- What needs to be done -
Rescale the data from the line containing "Where should I" up to and including the line containing "The image size is (827, 606).". Reproduce those lines in full, but multiply each click coordinate in the answers by 0.85 and round it to a whole number, with halves rounded up; leave all other numbers unchanged.

- Data to process -
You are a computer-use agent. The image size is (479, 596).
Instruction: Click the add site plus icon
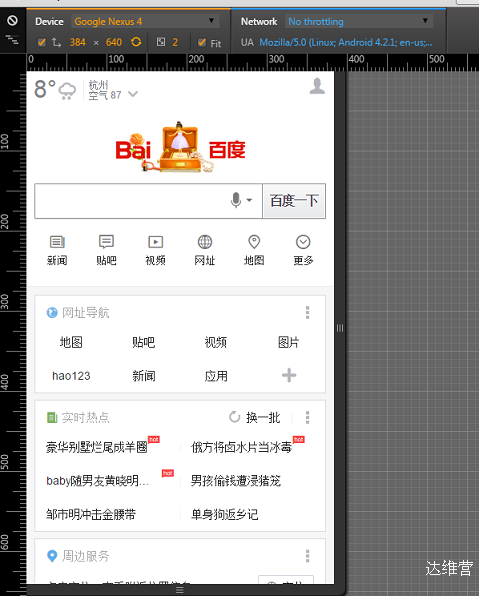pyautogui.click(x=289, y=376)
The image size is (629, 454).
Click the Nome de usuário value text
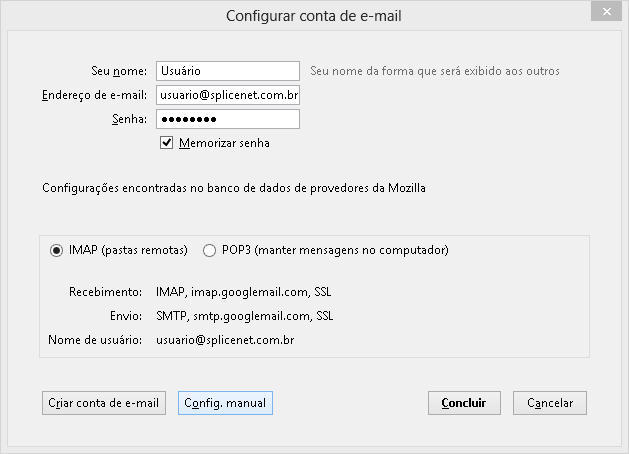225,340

==

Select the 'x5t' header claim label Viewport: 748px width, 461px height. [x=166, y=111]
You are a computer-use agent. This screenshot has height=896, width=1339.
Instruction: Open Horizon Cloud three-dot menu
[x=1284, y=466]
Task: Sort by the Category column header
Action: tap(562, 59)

---

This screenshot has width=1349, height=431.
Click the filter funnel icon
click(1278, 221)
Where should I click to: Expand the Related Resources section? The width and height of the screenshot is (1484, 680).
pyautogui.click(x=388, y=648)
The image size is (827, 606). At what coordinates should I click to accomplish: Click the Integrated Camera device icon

- Complete answer -
Where should I click to: Expand the Related Resources section? The width and height of the screenshot is (1484, 680).
pyautogui.click(x=330, y=551)
The image size is (827, 606). At what coordinates should I click to accomplish: Click the Integrated Camera device icon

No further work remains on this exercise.